His interest in the arts began when, while working in college for the Long Beach Unified School District, Cullado walked into the classroom of Steve Nagano, a teacher who had participated in Asian American civil rights movements over the decades. Nagano became a mentor to Cullado, and introduced him to the documentary filmmaking created around these movements, many of which have been collected by Visual Communications as part of their archive.
With Nagano’s urging, Cullado applied for a full-time, paid internship at Visual Communications that was offered through the Getty Marrow Undergraduate Internship program.
“That was the time when I first saw a world outside of the Long Beach area,” Cullado said. “Going to the Getty and other museums after growing up in a low-income neighborhood and seeing that world as untouchable, then realizing through the internship that people of color were also a part of this world.”
One rite of passage for new interns at Visual Communications was ChiliVisions, a program that brought together local community organizations for a chili competition. Interns would assist with planning the event, which was documented every year and the resulting film was shared with the participants. The late Linda Mabalot, a former Visual Communications executive director and another of Cullado’s early mentors, championed the program.
“I was so enamored with the idea of putting food, cinema, and community together—it was not the typical museum internship experience,” Cullado said.
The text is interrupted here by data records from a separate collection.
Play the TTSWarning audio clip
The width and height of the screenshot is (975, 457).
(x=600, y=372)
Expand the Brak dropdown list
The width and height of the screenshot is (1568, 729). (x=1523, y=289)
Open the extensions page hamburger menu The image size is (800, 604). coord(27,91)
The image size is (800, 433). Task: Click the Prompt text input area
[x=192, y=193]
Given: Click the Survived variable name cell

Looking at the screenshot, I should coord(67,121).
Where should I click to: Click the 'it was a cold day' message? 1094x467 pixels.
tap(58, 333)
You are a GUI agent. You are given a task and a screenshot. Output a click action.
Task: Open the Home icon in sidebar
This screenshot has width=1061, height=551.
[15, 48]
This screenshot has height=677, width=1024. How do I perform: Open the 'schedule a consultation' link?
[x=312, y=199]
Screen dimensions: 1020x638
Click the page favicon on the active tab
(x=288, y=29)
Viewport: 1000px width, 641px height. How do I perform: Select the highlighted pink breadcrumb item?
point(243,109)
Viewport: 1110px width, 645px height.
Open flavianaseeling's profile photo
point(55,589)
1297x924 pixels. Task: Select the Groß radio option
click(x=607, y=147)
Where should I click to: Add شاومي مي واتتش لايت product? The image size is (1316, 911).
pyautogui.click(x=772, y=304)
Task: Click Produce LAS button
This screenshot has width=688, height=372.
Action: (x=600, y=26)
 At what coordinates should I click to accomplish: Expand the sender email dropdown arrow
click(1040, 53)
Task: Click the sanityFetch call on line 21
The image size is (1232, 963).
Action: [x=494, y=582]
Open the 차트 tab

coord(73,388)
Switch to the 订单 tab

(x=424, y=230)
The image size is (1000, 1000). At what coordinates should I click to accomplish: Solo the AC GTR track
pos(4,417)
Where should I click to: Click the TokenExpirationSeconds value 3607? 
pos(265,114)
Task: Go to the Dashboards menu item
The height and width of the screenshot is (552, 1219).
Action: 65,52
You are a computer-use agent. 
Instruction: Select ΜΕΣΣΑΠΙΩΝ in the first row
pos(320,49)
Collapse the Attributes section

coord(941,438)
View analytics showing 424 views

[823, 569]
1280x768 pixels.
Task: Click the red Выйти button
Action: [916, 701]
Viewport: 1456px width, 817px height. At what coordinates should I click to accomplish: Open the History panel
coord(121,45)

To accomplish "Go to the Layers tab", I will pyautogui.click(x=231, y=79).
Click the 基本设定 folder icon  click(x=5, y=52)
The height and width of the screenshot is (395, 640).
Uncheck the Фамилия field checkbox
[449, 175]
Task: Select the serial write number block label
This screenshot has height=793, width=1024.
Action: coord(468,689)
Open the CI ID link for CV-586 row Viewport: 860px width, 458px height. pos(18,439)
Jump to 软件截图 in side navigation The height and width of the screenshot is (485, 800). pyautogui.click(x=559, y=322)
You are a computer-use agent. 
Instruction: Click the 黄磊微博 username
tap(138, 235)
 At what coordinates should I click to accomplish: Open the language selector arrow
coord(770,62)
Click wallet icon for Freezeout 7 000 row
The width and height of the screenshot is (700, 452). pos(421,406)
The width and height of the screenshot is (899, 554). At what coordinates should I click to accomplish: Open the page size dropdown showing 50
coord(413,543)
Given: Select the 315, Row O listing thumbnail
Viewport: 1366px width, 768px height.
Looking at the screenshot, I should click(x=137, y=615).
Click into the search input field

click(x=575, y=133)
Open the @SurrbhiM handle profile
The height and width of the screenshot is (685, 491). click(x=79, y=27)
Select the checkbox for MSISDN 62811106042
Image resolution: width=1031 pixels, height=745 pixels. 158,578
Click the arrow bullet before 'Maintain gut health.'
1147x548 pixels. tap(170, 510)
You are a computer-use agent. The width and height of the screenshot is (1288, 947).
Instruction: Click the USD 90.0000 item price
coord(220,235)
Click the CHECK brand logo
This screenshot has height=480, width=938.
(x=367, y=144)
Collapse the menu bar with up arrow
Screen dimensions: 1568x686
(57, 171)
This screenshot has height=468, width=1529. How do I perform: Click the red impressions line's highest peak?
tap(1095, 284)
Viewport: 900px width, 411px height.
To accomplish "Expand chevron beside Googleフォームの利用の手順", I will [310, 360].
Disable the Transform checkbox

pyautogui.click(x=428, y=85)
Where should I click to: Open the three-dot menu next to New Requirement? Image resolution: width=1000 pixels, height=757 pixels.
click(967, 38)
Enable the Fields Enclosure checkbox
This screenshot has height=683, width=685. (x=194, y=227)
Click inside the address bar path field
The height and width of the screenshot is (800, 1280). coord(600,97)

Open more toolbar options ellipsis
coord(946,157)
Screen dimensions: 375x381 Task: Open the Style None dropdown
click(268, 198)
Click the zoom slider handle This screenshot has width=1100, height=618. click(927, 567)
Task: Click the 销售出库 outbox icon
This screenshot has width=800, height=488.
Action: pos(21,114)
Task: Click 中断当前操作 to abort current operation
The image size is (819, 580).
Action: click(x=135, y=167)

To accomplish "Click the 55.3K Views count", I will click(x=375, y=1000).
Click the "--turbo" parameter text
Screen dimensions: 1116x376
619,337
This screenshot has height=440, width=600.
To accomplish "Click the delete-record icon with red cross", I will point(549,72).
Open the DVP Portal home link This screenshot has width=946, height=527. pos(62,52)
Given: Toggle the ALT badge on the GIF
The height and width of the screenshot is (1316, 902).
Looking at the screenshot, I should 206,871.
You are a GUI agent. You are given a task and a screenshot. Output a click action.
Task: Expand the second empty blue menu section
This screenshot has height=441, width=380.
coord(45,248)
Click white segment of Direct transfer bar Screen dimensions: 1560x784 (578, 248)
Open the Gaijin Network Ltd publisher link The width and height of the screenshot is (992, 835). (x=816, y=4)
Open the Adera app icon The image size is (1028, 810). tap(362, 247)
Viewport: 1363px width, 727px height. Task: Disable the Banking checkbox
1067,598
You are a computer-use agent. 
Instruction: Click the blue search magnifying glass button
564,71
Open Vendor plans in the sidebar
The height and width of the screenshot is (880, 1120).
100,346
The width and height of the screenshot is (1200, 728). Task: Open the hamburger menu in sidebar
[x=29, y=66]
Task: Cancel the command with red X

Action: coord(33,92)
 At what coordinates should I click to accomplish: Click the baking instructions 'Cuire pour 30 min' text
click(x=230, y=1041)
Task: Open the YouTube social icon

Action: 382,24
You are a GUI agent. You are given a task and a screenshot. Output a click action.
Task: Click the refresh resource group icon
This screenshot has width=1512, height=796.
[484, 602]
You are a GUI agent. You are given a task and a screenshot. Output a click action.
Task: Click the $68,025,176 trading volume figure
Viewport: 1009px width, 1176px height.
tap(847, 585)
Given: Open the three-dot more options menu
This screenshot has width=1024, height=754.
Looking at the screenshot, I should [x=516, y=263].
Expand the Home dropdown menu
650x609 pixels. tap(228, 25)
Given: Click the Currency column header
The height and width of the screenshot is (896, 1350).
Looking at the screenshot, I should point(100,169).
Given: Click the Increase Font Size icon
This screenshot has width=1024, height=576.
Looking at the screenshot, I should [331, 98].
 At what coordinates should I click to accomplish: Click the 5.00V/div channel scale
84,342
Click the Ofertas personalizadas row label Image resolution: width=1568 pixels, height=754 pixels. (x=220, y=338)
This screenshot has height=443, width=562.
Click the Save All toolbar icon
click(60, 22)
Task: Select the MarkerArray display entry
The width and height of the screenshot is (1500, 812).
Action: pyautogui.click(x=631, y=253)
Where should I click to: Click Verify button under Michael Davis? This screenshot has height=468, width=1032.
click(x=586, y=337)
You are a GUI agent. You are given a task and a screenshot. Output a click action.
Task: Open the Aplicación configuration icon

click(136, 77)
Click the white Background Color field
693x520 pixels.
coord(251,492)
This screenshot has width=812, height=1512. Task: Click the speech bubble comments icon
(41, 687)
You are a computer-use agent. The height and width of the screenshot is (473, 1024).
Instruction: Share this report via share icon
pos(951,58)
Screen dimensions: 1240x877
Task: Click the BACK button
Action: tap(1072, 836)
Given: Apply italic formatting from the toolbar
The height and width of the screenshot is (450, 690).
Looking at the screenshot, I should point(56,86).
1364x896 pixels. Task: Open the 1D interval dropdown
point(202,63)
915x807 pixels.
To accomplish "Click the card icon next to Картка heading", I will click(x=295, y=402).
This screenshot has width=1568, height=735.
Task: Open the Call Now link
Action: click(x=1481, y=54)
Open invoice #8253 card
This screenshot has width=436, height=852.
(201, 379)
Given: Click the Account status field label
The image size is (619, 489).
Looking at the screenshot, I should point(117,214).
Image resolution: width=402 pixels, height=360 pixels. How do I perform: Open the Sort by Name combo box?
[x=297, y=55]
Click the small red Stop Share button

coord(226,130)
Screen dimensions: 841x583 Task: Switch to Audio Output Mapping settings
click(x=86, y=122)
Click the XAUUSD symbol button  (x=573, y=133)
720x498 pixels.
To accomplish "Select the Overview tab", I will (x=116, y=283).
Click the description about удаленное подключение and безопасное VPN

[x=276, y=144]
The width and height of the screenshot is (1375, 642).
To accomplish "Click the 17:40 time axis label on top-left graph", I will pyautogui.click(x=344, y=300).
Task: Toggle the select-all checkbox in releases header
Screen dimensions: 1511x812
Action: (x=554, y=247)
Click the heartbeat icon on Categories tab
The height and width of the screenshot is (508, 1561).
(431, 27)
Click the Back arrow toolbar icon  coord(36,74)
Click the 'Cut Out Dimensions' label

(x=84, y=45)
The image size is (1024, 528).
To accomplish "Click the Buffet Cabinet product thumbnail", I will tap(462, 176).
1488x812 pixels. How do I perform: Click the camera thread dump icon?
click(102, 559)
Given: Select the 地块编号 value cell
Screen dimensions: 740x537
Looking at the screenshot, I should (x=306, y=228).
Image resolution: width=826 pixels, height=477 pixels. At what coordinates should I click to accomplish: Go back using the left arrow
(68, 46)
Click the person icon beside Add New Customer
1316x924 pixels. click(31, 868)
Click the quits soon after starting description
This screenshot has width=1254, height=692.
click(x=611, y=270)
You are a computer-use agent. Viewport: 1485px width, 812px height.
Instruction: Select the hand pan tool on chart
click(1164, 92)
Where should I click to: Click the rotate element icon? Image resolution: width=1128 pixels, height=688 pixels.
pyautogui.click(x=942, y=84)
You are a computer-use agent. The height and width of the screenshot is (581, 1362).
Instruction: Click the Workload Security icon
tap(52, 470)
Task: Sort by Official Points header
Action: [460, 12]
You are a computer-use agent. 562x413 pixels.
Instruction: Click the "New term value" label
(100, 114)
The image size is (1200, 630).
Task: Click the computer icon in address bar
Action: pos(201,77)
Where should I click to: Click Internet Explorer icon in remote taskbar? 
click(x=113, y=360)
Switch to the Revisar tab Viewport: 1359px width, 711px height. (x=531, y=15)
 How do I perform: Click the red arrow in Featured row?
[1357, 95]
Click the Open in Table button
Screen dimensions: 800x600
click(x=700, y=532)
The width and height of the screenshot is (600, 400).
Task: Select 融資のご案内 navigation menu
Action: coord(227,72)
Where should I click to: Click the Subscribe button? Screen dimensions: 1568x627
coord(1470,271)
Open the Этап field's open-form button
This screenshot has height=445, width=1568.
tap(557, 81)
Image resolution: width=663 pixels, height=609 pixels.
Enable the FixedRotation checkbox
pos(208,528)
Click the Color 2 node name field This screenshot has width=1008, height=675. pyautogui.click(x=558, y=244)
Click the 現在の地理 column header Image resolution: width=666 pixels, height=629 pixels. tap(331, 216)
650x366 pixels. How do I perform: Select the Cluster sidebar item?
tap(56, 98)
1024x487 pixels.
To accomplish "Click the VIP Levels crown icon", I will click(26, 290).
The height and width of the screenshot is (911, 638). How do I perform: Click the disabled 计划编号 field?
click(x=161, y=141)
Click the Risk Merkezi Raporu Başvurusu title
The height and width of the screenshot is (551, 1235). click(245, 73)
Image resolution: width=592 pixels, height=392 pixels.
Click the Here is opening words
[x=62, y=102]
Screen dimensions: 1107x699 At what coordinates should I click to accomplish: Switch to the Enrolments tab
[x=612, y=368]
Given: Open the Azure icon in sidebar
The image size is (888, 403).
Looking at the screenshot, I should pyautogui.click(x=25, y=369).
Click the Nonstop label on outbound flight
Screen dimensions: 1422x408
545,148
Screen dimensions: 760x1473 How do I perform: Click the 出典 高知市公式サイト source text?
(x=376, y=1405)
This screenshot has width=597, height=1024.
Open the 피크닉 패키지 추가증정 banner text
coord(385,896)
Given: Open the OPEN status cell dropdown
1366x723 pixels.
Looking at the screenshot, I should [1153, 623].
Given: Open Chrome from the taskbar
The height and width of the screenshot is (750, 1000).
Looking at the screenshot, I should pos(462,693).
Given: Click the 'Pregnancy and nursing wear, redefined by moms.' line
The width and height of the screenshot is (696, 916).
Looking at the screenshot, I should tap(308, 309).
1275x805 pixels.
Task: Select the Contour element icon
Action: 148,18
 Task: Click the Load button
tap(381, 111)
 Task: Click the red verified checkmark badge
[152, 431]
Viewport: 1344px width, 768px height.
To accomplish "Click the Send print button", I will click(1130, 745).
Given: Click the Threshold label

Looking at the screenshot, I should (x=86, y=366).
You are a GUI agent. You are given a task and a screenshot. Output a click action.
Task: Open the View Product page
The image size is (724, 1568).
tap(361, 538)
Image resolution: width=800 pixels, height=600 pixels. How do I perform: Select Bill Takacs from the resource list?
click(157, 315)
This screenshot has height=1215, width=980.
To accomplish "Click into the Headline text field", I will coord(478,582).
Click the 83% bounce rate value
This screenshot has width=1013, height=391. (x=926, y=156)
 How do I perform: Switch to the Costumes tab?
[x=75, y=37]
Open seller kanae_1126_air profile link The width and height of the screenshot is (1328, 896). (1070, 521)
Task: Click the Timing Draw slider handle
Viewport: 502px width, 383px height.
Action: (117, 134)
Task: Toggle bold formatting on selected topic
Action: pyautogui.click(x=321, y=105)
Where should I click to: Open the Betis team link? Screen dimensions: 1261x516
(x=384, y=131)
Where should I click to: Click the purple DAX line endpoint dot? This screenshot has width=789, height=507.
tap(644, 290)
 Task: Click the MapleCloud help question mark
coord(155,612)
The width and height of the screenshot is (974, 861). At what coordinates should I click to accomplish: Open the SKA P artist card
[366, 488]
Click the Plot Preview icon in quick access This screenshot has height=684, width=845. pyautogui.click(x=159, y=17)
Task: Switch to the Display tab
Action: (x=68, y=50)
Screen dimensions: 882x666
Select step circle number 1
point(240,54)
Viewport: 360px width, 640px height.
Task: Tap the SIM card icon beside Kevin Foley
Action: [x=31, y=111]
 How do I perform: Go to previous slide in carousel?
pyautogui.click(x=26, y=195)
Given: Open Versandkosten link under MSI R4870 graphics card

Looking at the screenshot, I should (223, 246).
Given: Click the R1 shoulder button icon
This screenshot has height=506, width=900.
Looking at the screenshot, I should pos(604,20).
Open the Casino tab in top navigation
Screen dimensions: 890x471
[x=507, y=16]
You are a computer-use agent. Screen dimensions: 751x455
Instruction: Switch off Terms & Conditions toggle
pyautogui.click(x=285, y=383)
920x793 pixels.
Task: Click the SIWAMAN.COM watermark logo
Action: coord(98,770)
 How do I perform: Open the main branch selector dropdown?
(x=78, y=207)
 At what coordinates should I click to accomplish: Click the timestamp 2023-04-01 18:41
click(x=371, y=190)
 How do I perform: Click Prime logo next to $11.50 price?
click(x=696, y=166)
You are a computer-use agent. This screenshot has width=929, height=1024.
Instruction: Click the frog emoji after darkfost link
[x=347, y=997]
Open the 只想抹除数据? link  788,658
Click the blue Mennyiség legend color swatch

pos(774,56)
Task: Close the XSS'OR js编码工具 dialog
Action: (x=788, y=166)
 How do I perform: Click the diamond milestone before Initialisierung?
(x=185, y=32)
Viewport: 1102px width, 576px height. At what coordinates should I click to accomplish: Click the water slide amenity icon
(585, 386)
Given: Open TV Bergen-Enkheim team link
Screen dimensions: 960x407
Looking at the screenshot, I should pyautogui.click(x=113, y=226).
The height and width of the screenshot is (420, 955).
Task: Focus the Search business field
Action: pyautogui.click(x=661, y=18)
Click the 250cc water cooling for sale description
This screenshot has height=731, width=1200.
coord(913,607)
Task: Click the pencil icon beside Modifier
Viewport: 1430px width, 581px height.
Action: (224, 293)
Cullado continued to be inspired by the organization’s mission and its close connection to its surrounding neighborhoods and returned to Visual Communications as a full-time staff member after receiving his graduate degree in 2010. He believes the work of the organization is more relevant than ever, especially with the renewed interest in social justice issues nationwide.
“As a society, if we fail to center the experiences of our communities, then our artistic and cultural creations will also be placed at the margins,” Cullado said.
The recent release of an impact report about the Getty’s internship program reveals a similar sentiment among former interns: seeing yourself reflected in an institution and its mission matters.
Today, Cullado manages a number of programs that are a part of Visual Communications’ mission, the largest of which is the Los Angeles Asian Pacific Film Festival, one of the longest-running film festivals in the city. The organization also funds the Armed with a Camera Fellowship, which supports emerging filmmakers under 30 by offering mentoring, training, networking opportunities, access to facilities and equipment, and a cash stipend to create a five-minute short film. To share the important storytelling and perspectives of often-underserved senior communities, the organization also supports Digital Histories, which provides them documentary filmmaking opportunities and training.
Cullado notes that his early exposure to arts professionals from underrepresented backgrounds was critical to his chosen career. For those considering a similar path, he has some advice:
“There are times when I struggle with imposter syndrome—moments when I don’t think I am qualified or worthy to do what I do. As human beings, we’re always questioning our own value to this world. I overcome these doubts knowing that there are many people who believe in me, people who root for me. I want you to realize that people believed in you even before you started believing in yourself. Know that you are worthy, that you are qualified, and that you are, quite simply, enough.”